For couples reading this who do not currently have such a ritual, the suggestion would be: consider whether there is something you could add to your year that would have this quality. A massage session is one option. A weekend at a guesthouse where neither of you has to do the cooking or the planning. An annual unplugged retreat in a quiet location. The specific form does not matter. The shared receiving of care, in a sustained way, is what does the work.

The besa of returning

There is an Albanian concept I have written about in other pieces — besa, the word given and kept. It usually appears in the context of promises made to others. But there is a smaller, equally important application: the promises one makes implicitly to one’s own marriage, and the keeping of them.

When this couple booked their second session, the year after their first, they were making a small implicit promise to themselves and to each other. They had chosen to do this again. The promise was not articulated. But the booking, repeated the following year, then the year after, gradually became a thing they were committed to.

Across nine years, the implicit promise has become a strong unspoken bond. They will come this year. They will probably come for many years to come. The ritual has acquired its own weight, beyond either of their individual preferences. They have built it together, year by year, and now it carries some of the relationship’s continuity in a quiet way.

This is what small recurring practices can do. They become structures that support the larger thing. The marriage is built of many such structures. The anniversary session is one of theirs.

A practical note for couples considering this

If you have read this and are thinking about establishing some version of this practice with your own partner, a few suggestions that draw on what I have observed in this couple and several other long-term recurring clients.

Choose a date that means something to you. Not necessarily the anniversary itself — they actually chose a date a few days off, because the actual anniversary was sometimes inconvenient. The date should be meaningful but flexible enough to schedule reliably.

Book it as early in the year as possible. Annual rituals fail when they are not scheduled in advance. Block the date a year ahead each time you complete a session.

Build a small surrounding ritual. The session itself is not enough; the dinner afterwards, the walk, the quiet evening — these are what make the day feel like an observance rather than an appointment.

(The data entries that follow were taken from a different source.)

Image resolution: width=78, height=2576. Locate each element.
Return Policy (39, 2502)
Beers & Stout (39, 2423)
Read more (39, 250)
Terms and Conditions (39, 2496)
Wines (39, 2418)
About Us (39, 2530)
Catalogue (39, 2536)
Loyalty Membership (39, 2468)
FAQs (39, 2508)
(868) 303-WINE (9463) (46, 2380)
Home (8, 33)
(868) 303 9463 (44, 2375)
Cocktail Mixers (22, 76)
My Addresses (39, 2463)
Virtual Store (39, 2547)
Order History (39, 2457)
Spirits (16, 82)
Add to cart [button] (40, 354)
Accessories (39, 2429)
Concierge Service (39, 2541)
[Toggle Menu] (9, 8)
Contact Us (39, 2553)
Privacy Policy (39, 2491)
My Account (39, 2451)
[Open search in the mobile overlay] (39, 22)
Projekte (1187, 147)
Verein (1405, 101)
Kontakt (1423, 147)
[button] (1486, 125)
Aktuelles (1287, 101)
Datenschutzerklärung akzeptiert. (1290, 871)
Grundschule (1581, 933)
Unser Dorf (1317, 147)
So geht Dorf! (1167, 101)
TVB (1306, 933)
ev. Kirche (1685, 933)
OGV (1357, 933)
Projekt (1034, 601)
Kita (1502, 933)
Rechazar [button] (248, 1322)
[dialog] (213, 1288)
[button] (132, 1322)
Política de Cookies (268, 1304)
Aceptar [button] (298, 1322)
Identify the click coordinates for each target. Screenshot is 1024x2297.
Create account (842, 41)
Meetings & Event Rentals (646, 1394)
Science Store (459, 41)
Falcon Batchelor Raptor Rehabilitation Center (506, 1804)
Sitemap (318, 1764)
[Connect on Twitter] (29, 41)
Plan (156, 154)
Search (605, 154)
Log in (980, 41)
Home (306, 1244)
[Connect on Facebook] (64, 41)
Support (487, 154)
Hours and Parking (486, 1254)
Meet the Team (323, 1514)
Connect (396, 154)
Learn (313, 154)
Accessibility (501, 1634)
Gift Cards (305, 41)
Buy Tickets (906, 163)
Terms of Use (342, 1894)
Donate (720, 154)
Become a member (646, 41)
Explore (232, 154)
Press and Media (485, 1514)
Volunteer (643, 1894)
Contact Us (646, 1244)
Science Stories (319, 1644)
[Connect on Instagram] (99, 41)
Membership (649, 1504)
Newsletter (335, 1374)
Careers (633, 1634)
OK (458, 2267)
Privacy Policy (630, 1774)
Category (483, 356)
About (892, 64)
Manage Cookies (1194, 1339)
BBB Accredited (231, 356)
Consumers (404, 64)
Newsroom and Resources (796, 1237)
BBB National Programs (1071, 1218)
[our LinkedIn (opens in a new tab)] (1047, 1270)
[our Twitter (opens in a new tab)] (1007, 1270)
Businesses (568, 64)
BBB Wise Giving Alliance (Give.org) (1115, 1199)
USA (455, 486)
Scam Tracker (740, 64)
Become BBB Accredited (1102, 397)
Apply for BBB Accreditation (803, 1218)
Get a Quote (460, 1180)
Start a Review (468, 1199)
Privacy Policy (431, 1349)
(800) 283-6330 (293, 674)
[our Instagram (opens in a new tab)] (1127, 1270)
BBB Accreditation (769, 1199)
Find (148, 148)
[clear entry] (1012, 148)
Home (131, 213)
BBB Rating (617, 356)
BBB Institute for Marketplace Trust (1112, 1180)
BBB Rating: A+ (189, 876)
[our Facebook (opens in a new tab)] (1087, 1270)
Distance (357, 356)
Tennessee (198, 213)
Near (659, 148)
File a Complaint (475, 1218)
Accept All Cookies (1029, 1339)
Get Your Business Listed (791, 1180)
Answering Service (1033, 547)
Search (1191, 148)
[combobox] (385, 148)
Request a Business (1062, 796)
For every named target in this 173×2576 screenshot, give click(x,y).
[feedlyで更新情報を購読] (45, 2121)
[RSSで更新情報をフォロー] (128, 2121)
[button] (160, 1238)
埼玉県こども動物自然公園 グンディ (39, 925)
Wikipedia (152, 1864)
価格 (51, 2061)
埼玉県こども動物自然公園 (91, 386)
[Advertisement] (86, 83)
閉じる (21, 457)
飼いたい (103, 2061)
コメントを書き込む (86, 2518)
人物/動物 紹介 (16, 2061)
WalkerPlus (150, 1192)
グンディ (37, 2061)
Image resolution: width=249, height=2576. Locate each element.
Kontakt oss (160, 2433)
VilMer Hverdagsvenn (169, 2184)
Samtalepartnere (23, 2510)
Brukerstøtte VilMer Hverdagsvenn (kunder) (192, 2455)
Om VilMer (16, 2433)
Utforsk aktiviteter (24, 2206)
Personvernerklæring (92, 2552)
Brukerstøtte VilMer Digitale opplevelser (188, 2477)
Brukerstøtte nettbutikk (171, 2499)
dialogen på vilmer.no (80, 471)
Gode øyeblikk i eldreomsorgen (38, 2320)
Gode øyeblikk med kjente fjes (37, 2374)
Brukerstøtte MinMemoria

Stick with the same parlour and the same therapists if you find a pair you trust. The continuity adds to the ritual. We have become, across nine years, familiar enough with this couple that the session feels like a small reunion as much as a treatment.

Do not abandon the ritual in difficult years. The years when you feel least like coming are often the years when the practice does the most quiet work for you. They came in the year of his illness and the year of her mother’s death, and they have told me both years were among the most valuable.

The marriage builds itself across many small practices. This is one couple’s version of one of theirs. There are many others worth building.


Yang Wang practises Chinese medicine at Chinese Massage – Tai Chi Tirana. Details have been altered to protect client privacy.